Available records =>
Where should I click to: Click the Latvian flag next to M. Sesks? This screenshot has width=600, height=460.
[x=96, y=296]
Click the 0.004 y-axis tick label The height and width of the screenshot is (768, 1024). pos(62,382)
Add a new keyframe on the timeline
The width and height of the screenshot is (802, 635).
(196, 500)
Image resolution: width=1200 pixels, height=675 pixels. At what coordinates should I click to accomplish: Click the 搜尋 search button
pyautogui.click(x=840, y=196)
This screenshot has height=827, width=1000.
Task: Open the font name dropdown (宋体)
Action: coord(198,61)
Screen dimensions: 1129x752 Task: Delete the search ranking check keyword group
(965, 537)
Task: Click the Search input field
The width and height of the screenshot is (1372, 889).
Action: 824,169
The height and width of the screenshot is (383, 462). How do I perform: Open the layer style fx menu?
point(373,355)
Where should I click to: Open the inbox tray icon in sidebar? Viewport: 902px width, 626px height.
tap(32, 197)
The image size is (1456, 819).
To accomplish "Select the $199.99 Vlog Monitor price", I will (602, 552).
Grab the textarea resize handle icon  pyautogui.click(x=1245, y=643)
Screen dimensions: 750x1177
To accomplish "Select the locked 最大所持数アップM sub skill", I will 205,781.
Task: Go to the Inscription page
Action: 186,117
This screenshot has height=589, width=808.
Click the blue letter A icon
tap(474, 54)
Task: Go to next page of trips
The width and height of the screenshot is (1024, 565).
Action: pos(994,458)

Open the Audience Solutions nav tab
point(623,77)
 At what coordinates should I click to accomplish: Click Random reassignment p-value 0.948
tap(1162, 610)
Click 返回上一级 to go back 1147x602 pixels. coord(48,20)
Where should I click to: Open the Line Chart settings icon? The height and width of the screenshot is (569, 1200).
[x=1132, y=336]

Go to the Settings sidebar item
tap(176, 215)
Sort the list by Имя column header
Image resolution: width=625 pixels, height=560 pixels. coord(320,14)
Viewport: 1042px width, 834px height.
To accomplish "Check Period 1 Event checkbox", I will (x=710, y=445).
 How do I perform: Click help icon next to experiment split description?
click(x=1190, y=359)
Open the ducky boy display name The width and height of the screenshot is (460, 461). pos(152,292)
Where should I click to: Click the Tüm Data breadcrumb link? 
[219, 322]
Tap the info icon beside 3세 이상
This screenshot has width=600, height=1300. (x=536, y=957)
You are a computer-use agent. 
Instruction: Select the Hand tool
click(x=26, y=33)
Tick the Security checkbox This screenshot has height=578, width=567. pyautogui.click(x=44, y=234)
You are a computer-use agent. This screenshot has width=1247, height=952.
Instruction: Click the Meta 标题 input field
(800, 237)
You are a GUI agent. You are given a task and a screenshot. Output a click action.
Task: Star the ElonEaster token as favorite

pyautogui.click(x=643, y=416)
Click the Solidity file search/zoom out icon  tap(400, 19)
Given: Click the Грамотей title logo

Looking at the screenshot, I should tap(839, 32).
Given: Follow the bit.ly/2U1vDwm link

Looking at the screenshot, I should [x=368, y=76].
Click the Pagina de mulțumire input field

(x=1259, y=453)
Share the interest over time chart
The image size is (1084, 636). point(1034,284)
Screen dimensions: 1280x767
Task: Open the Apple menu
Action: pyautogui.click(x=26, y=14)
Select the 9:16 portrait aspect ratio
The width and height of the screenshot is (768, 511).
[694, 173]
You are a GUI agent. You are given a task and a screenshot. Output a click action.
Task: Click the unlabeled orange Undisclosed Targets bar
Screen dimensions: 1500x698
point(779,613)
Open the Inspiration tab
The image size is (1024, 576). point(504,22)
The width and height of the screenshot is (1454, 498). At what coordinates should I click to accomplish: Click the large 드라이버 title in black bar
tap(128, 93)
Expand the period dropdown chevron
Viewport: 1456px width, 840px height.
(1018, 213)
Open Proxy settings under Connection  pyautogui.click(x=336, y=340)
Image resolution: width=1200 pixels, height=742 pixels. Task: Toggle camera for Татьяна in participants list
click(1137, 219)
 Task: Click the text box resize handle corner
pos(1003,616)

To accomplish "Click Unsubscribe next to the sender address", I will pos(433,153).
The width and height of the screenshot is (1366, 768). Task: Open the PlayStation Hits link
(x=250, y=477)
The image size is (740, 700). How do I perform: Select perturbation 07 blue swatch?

What you should do => The records must be given again in full, exactly as shown.

Task result =>
Where should I click to: Click the Latvian flag next to M. Sesks? This screenshot has width=600, height=460.
[x=96, y=296]
Click the 0.004 y-axis tick label The height and width of the screenshot is (768, 1024). pos(62,382)
Add a new keyframe on the timeline
The width and height of the screenshot is (802, 635).
(196, 500)
Image resolution: width=1200 pixels, height=675 pixels. At what coordinates should I click to accomplish: Click the 搜尋 search button
pyautogui.click(x=840, y=196)
This screenshot has height=827, width=1000.
Task: Open the font name dropdown (宋体)
Action: coord(198,61)
Screen dimensions: 1129x752 Task: Delete the search ranking check keyword group
(965, 537)
Task: Click the Search input field
The width and height of the screenshot is (1372, 889).
Action: 824,169
The height and width of the screenshot is (383, 462). How do I perform: Open the layer style fx menu?
point(373,355)
Where should I click to: Open the inbox tray icon in sidebar? Viewport: 902px width, 626px height.
tap(32, 197)
The image size is (1456, 819).
To accomplish "Select the $199.99 Vlog Monitor price", I will (602, 552).
Grab the textarea resize handle icon  pyautogui.click(x=1245, y=643)
Screen dimensions: 750x1177
To accomplish "Select the locked 最大所持数アップM sub skill", I will 205,781.
Task: Go to the Inscription page
Action: 186,117
This screenshot has height=589, width=808.
Click the blue letter A icon
tap(474, 54)
Task: Go to next page of trips
The width and height of the screenshot is (1024, 565).
Action: pos(994,458)

Open the Audience Solutions nav tab
point(623,77)
 At what coordinates should I click to accomplish: Click Random reassignment p-value 0.948
tap(1162, 610)
Click 返回上一级 to go back 1147x602 pixels. coord(48,20)
Where should I click to: Open the Line Chart settings icon? The height and width of the screenshot is (569, 1200).
[x=1132, y=336]

Go to the Settings sidebar item
tap(176, 215)
Sort the list by Имя column header
Image resolution: width=625 pixels, height=560 pixels. coord(320,14)
Viewport: 1042px width, 834px height.
To accomplish "Check Period 1 Event checkbox", I will (x=710, y=445).
 How do I perform: Click help icon next to experiment split description?
click(x=1190, y=359)
Open the ducky boy display name The width and height of the screenshot is (460, 461). pos(152,292)
Where should I click to: Click the Tüm Data breadcrumb link? 
[219, 322]
Tap the info icon beside 3세 이상
This screenshot has width=600, height=1300. (x=536, y=957)
You are a computer-use agent. 
Instruction: Select the Hand tool
click(x=26, y=33)
Tick the Security checkbox This screenshot has height=578, width=567. pyautogui.click(x=44, y=234)
You are a computer-use agent. This screenshot has width=1247, height=952.
Instruction: Click the Meta 标题 input field
(800, 237)
You are a GUI agent. You are given a task and a screenshot. Output a click action.
Task: Star the ElonEaster token as favorite

pyautogui.click(x=643, y=416)
Click the Solidity file search/zoom out icon  tap(400, 19)
Given: Click the Грамотей title logo

Looking at the screenshot, I should tap(839, 32).
Given: Follow the bit.ly/2U1vDwm link

Looking at the screenshot, I should [x=368, y=76].
Click the Pagina de mulțumire input field

(x=1259, y=453)
Share the interest over time chart
The image size is (1084, 636). point(1034,284)
Screen dimensions: 1280x767
Task: Open the Apple menu
Action: pyautogui.click(x=26, y=14)
Select the 9:16 portrait aspect ratio
The width and height of the screenshot is (768, 511).
[694, 173]
You are a GUI agent. You are given a task and a screenshot. Output a click action.
Task: Click the unlabeled orange Undisclosed Targets bar
Screen dimensions: 1500x698
point(779,613)
Open the Inspiration tab
The image size is (1024, 576). point(504,22)
The width and height of the screenshot is (1454, 498). At what coordinates should I click to accomplish: Click the large 드라이버 title in black bar
tap(128, 93)
Expand the period dropdown chevron
Viewport: 1456px width, 840px height.
(1018, 213)
Open Proxy settings under Connection  pyautogui.click(x=336, y=340)
Image resolution: width=1200 pixels, height=742 pixels. Task: Toggle camera for Татьяна in participants list
click(1137, 219)
 Task: Click the text box resize handle corner
pos(1003,616)

To accomplish "Click Unsubscribe next to the sender address", I will pos(433,153).
The width and height of the screenshot is (1366, 768). Task: Open the PlayStation Hits link
(x=250, y=477)
The image size is (740, 700). How do I perform: Select perturbation 07 blue swatch?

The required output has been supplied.